## Required tasks
#1 Render the sentence "But I have more time to absorb it now since I’ll be here for a while." from the post on inequality in India into Spanish.
#2 In the post on inequality in India, which trip to India does the writer say this is?
#3 Please repeat the post on inequality in India from "Not so in India." up to and including "royalty over here.".

## Text block
● ● ● ● ● ● ●

Let’s talk about this for a moment. This is my fourth trip to India, so it’s not the first time I’ve felt the sting of inequality. But I have more time to absorb it now since I’ll be here for a while. The fact is that I live in a fantasy world in America: working roads, clean water, clean air, reliable electricity, public education, and above all: opportunities.
Of course, I know that not all is perfect. Many of our public schools are a disgrace, we have serious pollution problems (e.g., the Mississippi is one of the most polluted rivers in the world), violent crime is high, the recession has been real and many people are struggling to pay the rent, etc. But despite all those issues, the fact is that it is still POSSIBLE for someone to succeed in our country. Even the poorest of the poor can put together a good education from public schools and libraries, and then get government loans to community colleges or institutions like William Paterson University, and from there build a successful life. People do it; I’ve seen it at WP. And the poor in our country still typically own at least a few pairs of clothes, a TV, a cell phone, some basic kitchen items, etc. And we have amazing people out there like my brother-in-law Eric Bender who works with kids from poor and dysfunctional families to show them how to take advantage of the resources available to them.
Not so in India. I’ve been complaining and grumpy about various things the last few days, but this morning I woke up and said “Dude, get some freakin perspective.” Yeah, our roof is leaking badly. Yeah, I’ve been sick constantly. Yeah, we had some tough weeks getting things working. But the fact is that we are living like royalty over here.

● ● ● ● ● ● ●

## Source excerpt
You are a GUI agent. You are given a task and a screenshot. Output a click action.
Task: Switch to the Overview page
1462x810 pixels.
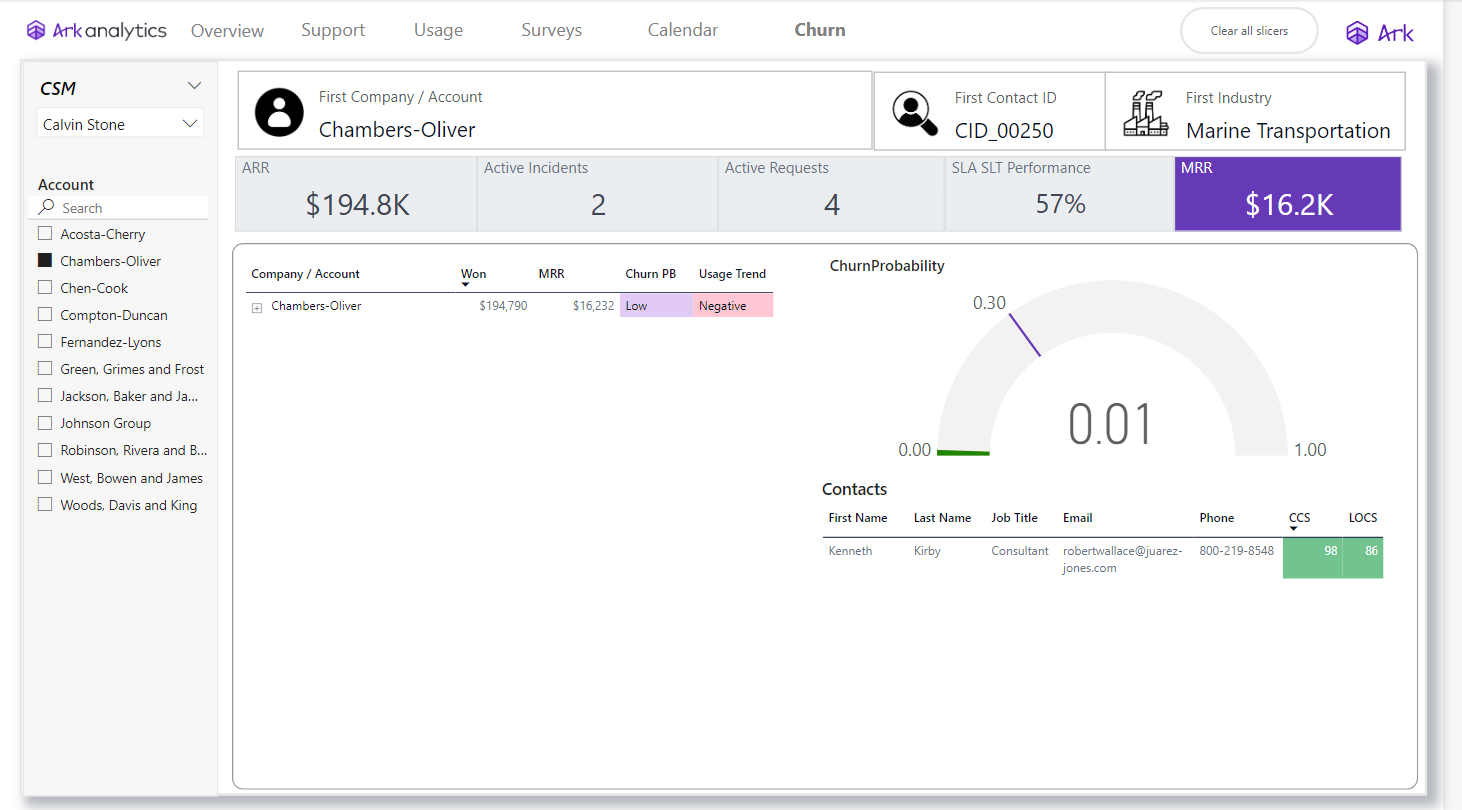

● ● ● ● ● ● ●

## Responses
#1 Pero ahora tengo más tiempo para asimilarlo, ya que estaré aquí por un tiempo.

#2 The fourth.

#3
Not so in India. I’ve been complaining and grumpy about various things the last few days, but this morning I woke up and said “Dude, get some freakin perspective.” Yeah, our roof is leaking badly. Yeah, I’ve been sick constantly. Yeah, we had some tough weeks getting things working. But the fact is that we are living like royalty over here.